=== Section Start ===

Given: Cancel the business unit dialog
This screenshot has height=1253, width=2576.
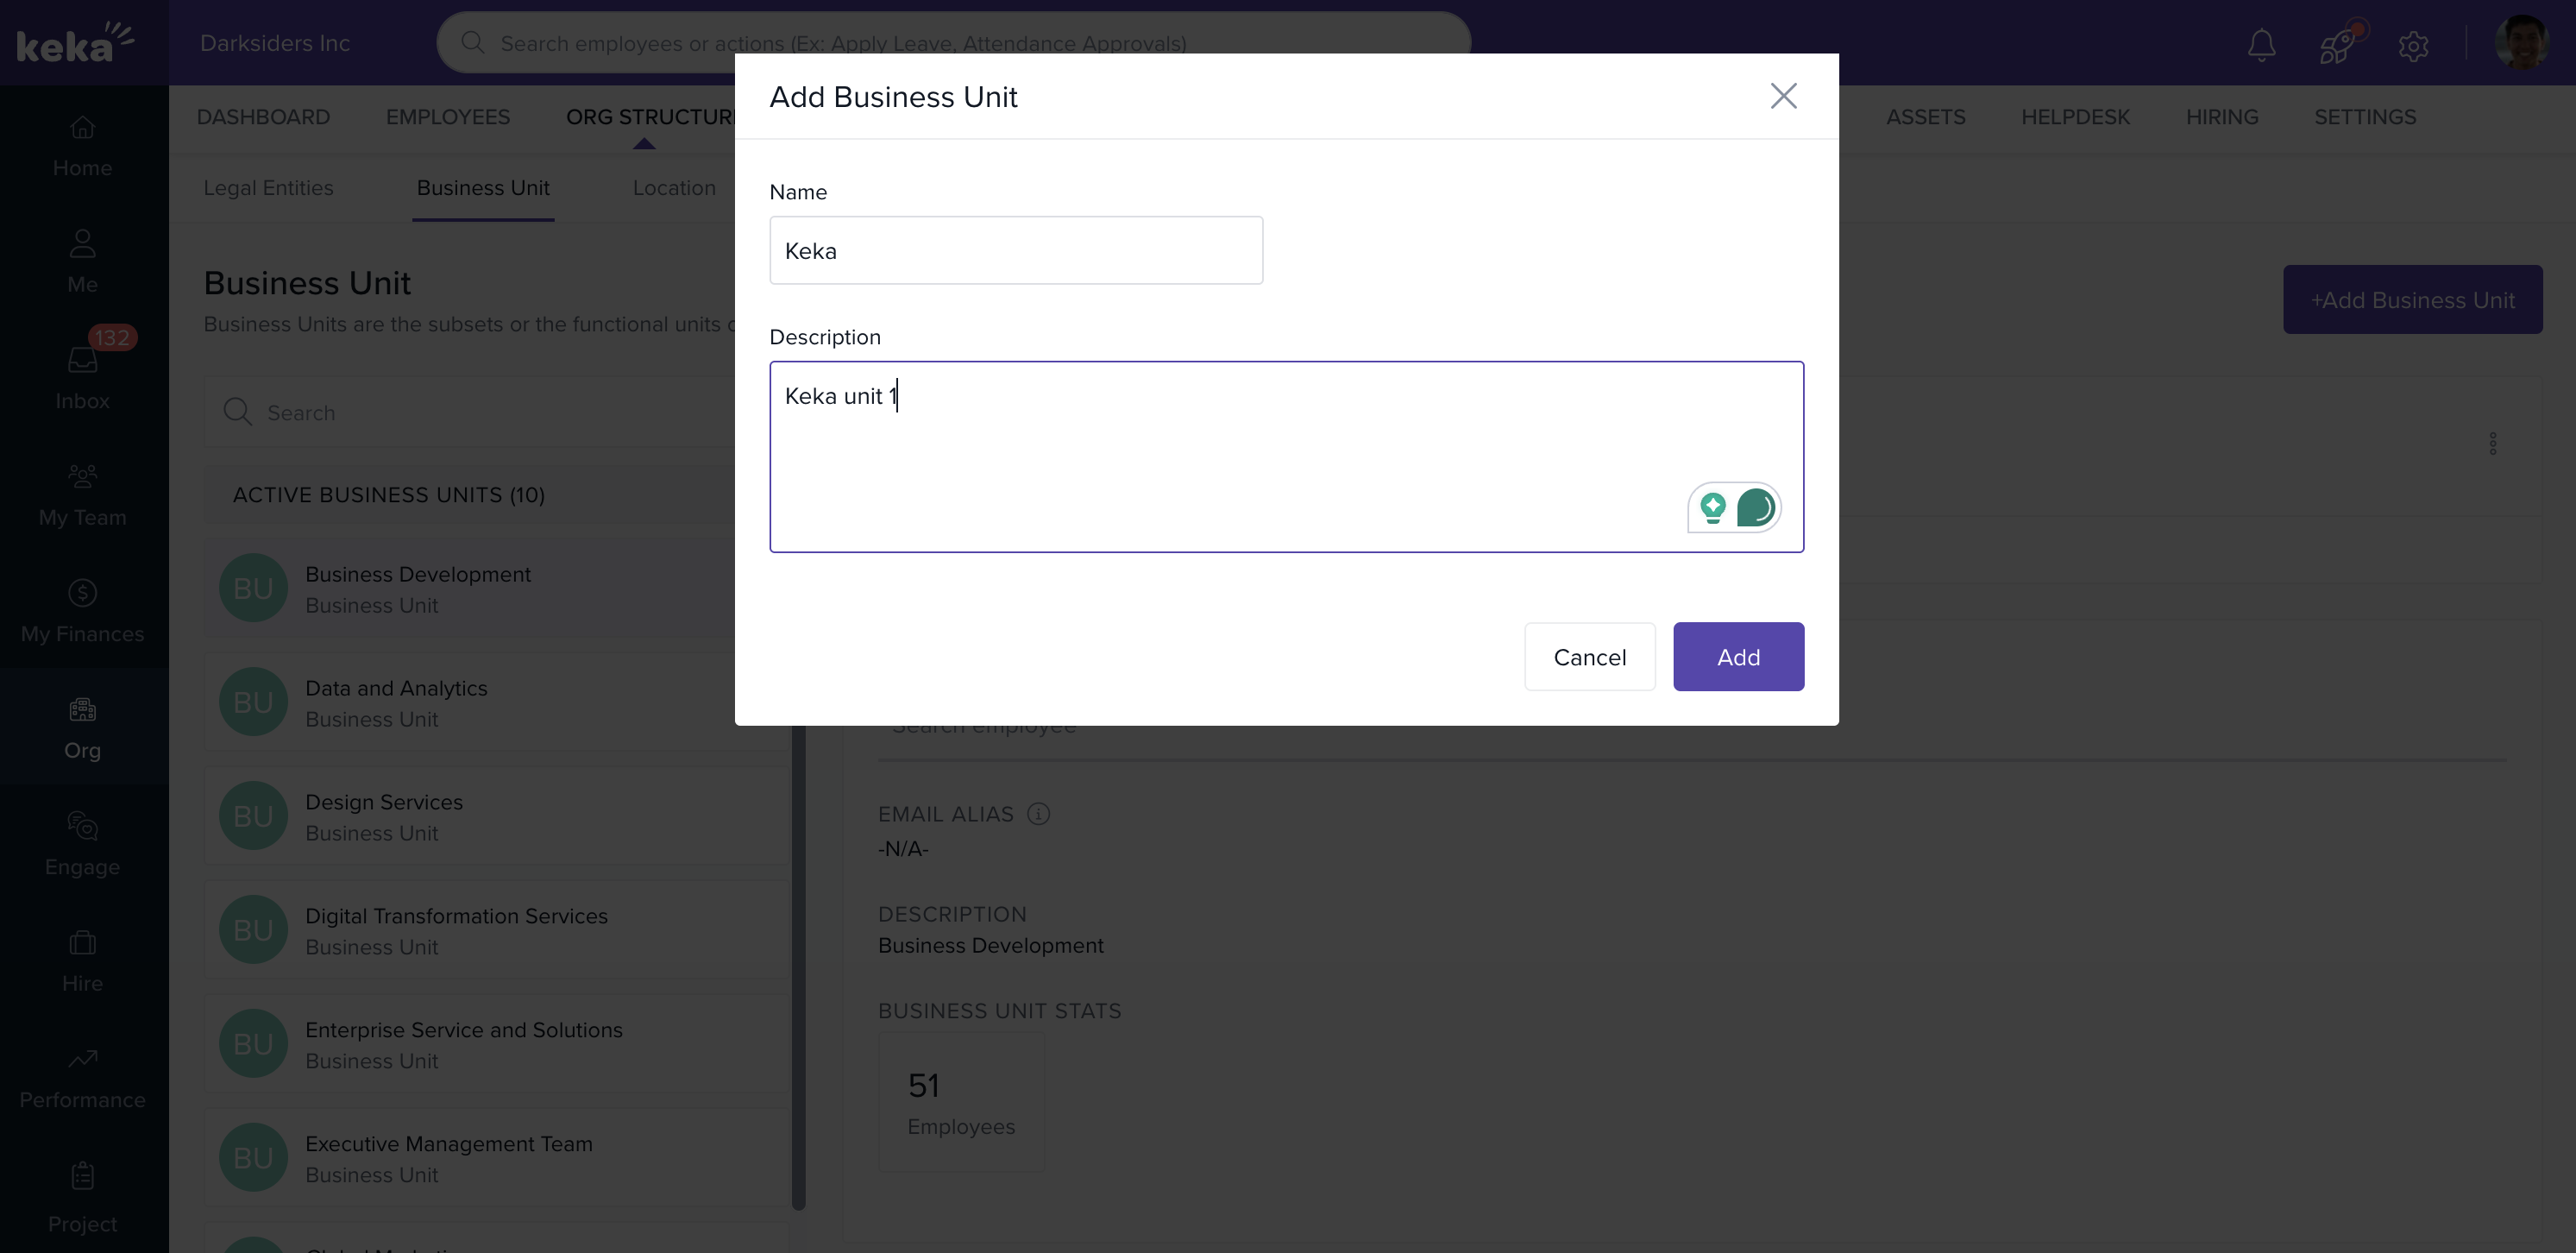Looking at the screenshot, I should click(1589, 657).
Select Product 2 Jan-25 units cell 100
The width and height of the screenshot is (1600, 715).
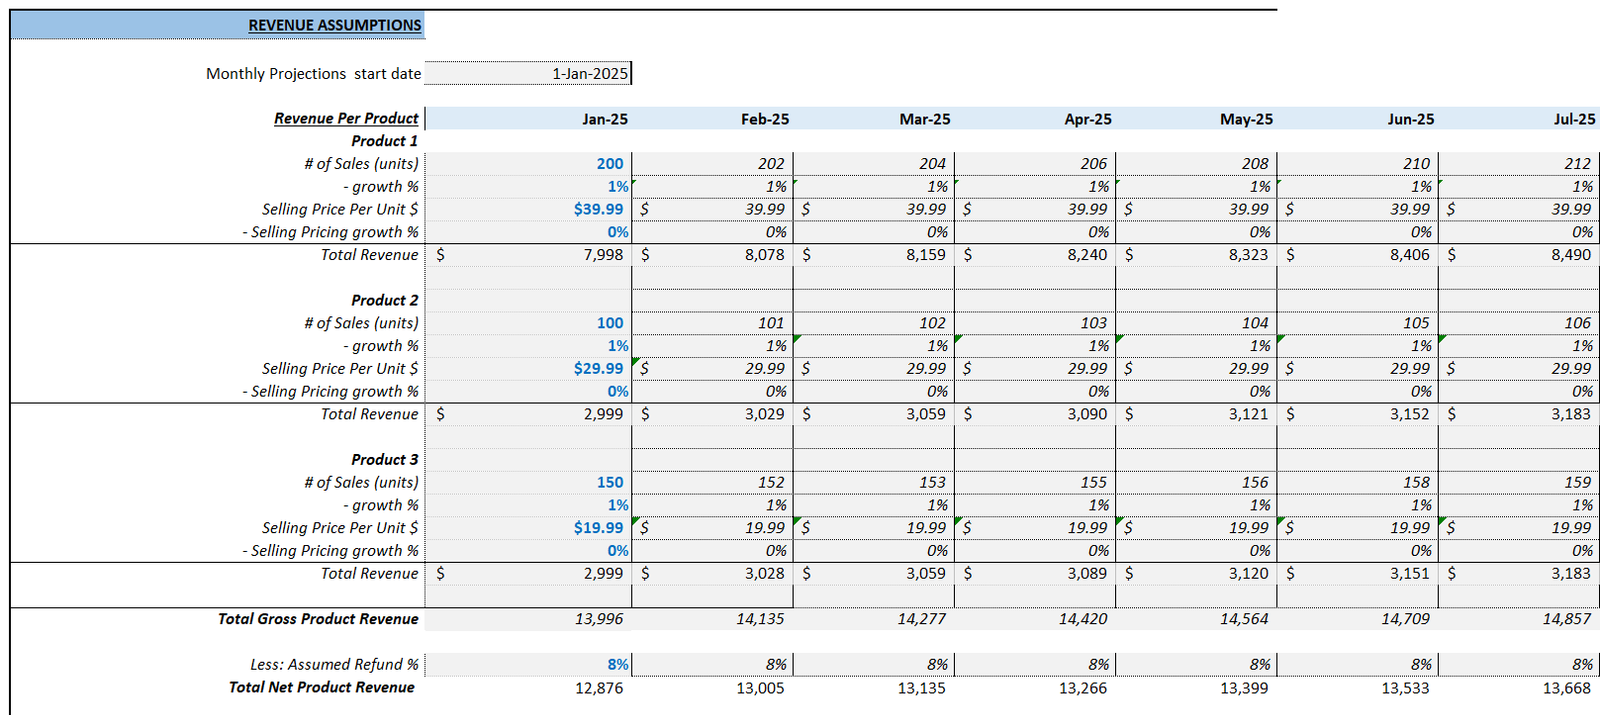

=== Section End ===

▶ **HOW TO COMPLETE THIS TASK**: A picture-free version of all the records, repeated exactly, is what to return.

▶ **RESPONSE TO THE TASK**:
Given: Cancel the business unit dialog
This screenshot has height=1253, width=2576.
Looking at the screenshot, I should click(1589, 657).
Select Product 2 Jan-25 units cell 100
The width and height of the screenshot is (1600, 715).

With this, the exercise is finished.